Note: Produttore di "Toma di Gressoney", presidio Slow food.
In alpeggio (anche sopra i 2200 metri), nella zona di Gressoney-Saint
Jean, soltanto nei mesi estivi, si produce la Toma di Gressoney, una classica
toma delle Alpi a pasta cruda. La Toma di Gressoney ha forma tonda: l’altezza
dello scalzo varia dai 5 ai 12 centimetri, il diametro delle facce va
dai 20 ai 30 centimetri e il peso dai 3 ai 5 chilogrammi. La crosta è
liscia, leggermente untuosa e ha un colore che, a seconda della stagionatura,
va dal rossiccio al grigio-marrone. La pasta è leggermente occhiata e
di colore giallo paglierino.

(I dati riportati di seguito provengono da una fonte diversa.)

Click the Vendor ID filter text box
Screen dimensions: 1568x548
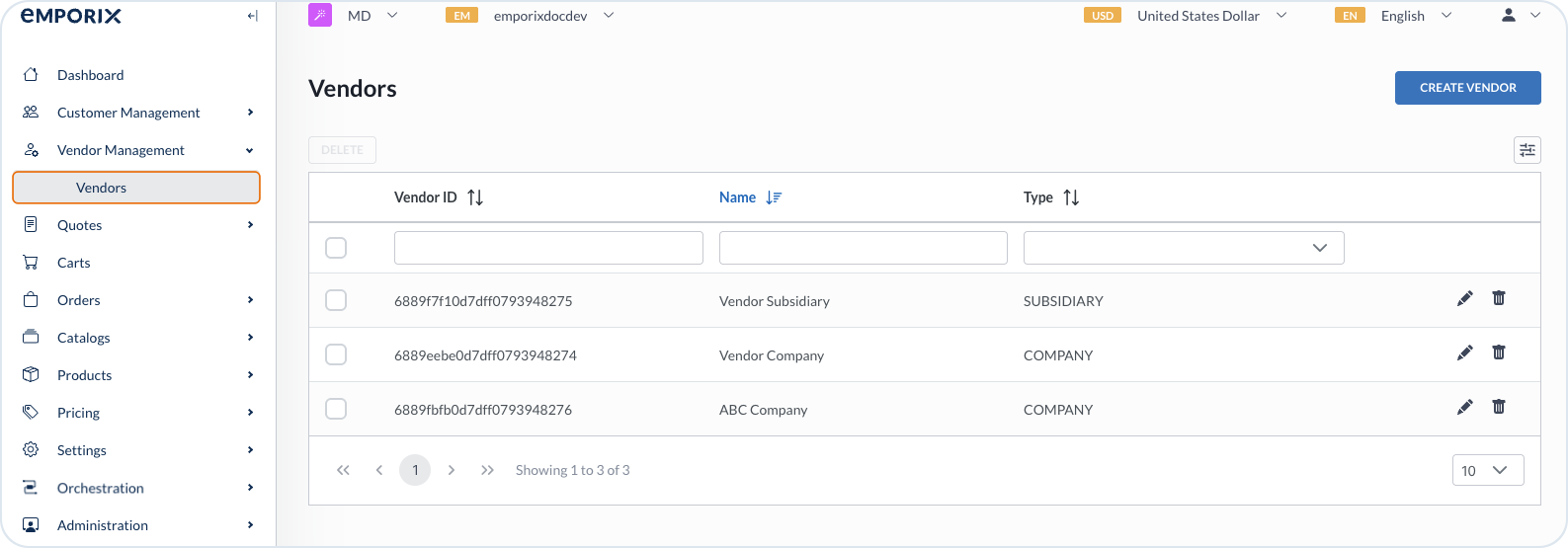point(548,248)
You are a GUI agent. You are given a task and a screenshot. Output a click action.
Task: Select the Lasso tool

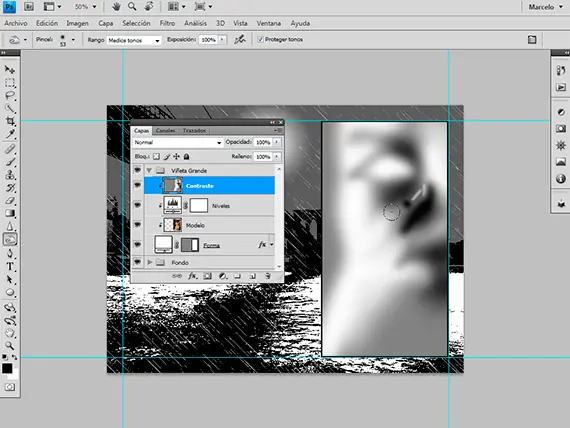click(10, 95)
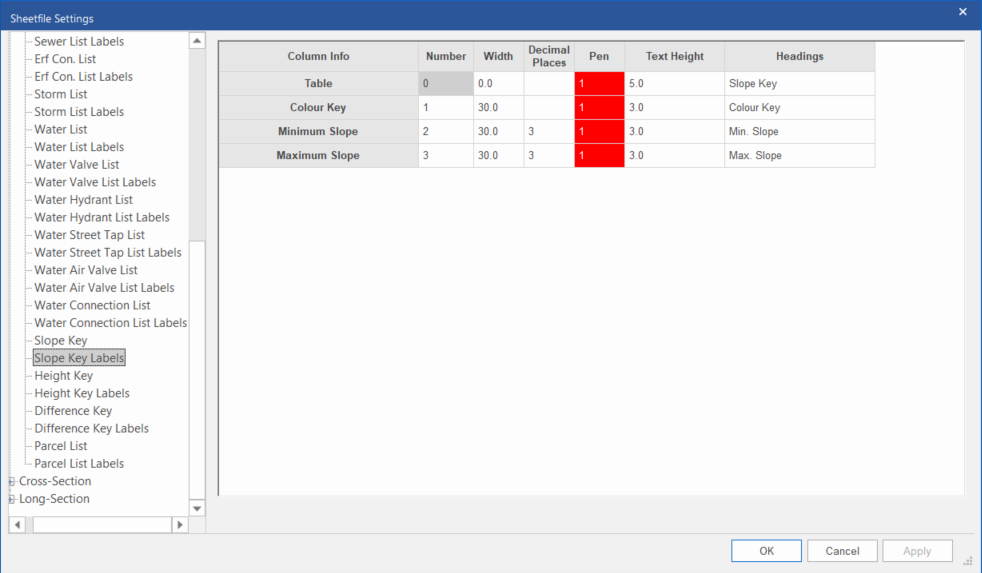Select Slope Key in the tree

[x=61, y=341]
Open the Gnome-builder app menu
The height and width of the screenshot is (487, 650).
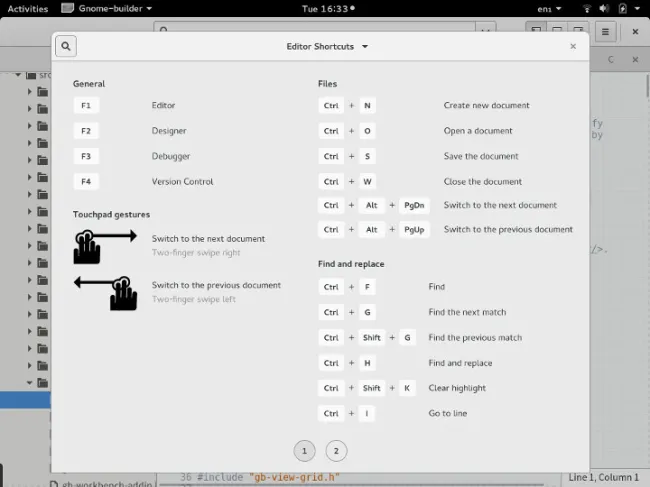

Per ragioni logistiche e di comodità, oggi
si tende a venderla fresca: il Presidio è nato proprio per convincere
i produttori a prolungarne l’affinamento, magari ristrutturando antiche
cantine in disuso.
La Toma di Gressoney di almeno tre mesi ha buoni profumi di muschio e di fungo, in bocca sentori di pepe e vaniglia e un finale che ricorda il Parmigiano. La sua stagionatura ideale è molto lunga: anche un anno e mezzo.